İzmir'in 15 Mayıs 1919'da başlayan Yunanistan ordularınca işgaline 9 Eylül 1922'de Türkiye Büyük Millet Meclisi ordularınca son verildi. İzmir istiladan kurtarıldı ve özgürlüğe kavuştu. Ancak 4 gün sonra başlayan yangın düşman işgalinden kurtarılan, Ege'nin en güzel kentini yok etti.
İzmir, 13 Eylül 1922 sabahı tarihinin belki de en büyük felaketlerinden birine uğradı. Basmane semtinde başlayan yangınlarla 2.600.000 metrekarelik bir alanda 20 binden fazla ev ve işyeri yok oldu. Yangın kentin geleneksel alanının dörtte üçünü tahrip etti.

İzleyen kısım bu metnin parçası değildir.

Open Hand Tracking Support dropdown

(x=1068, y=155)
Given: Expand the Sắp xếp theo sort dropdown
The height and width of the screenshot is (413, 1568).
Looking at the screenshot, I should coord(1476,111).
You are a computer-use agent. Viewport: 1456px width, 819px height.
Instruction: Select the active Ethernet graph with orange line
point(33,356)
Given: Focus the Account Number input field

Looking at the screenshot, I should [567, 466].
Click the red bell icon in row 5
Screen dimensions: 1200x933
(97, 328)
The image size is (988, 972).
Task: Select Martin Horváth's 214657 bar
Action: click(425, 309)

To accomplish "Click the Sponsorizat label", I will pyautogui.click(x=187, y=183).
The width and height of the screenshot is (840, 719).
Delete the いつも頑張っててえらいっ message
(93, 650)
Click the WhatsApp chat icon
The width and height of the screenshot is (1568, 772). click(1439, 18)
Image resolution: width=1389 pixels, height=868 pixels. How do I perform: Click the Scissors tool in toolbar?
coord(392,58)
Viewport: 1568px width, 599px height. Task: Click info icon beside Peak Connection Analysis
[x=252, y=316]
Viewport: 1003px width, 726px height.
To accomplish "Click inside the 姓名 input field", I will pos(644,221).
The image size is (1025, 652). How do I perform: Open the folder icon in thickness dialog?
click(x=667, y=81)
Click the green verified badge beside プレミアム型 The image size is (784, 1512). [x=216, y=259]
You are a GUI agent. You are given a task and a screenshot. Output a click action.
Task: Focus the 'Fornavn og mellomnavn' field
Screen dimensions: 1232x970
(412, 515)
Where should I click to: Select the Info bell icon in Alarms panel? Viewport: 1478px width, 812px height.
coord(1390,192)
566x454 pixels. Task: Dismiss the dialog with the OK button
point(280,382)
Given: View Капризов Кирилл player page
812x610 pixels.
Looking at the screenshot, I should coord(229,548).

Resmi efsaneye göre İzmir'i, kaçan işgalci ordular ateşe vermişti.
Ancak Türk birliklerinin kente girdiği 9 Eylül'den sonra kentte hiçbir işgal kuvvetinin kalmadığı, tüm Yunan birliklerinin kenti çoktan terk etmiş olduğu ortada iken, bu efsanenin ömrü uzun süremezdi.
İpek Çalışlar, İzmir'in önde gelen ailelerinden birinin kızı olan Mustafa Kemal Atatürk'ün eşi Latife'nin gerçek öyküsünü araştırırken, İzmir'in yakılışına ilişkin efsaneyi sarsalayan tanıklıkları da yeniden bir araya getiriyor.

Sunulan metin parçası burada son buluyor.